We think there was no error in permitting this to be done. But for such amendment, remedy would have been wholly inadequate, and could only have been made adequate by the prosecution of another action, by the administrator. The issues, save as 'to measure of damages and the right, were not changed by such amendment. As contended, the case *320differs from Myers v. Chicago B. & Q. R. Co., 152 Iowa 330, where an amendment substituting the administrator of the estate of deceased for her husband as party plaintiff was approved, in that death in the Myers case was instantaneous, and no cause of action existed in favor of the husband (Seney v. Chicago, M. & St. P. R. Co., 125 Iowa 290); while here he might have maintained the action, though the relief must have been inconsiderable, and, in view of the statute quoted,, utterly inadequate. The difference is not such as would warrant a different ruling.

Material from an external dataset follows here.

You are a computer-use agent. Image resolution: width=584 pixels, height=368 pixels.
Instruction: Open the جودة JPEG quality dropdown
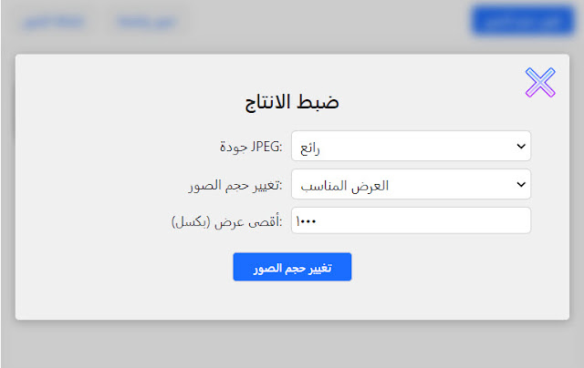click(411, 146)
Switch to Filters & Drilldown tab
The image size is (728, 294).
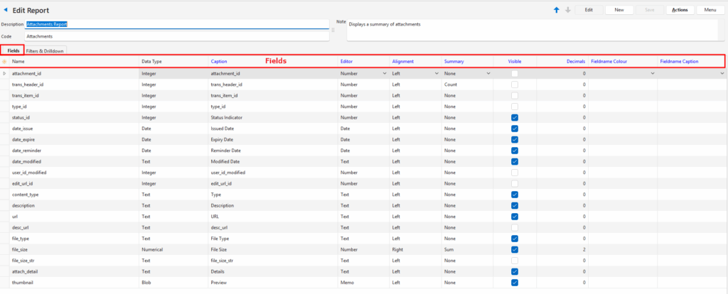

If the husband, in effect, gives up his cause of action in presenting the amendment, this is not a matter of complaint for defendants, but rather in the nature of a benefit. Nor is it material that in the Myers case and in Van Dyk v. Mosterdt, 171 Iowa 3 (where a partnership was substituted as party'plaintiff for an individual member thereof), the amendment was in response to an objection of the defendant ; while in the case at bar, counsel for defendant continued in skillful silence. The amendments were all allowed in promotion of justice. See Missouri, K. & T. R. Co. v. Wulf, 226 U. S. 570 (57 L. Ed. 355).

There was no abuse of the large discretion conferred on trial courts in the matter of permitting amendments to pleadings, and the judgment is — Affirmed.

Evans, C. J., G-aynor and Salinger, JJ., concur.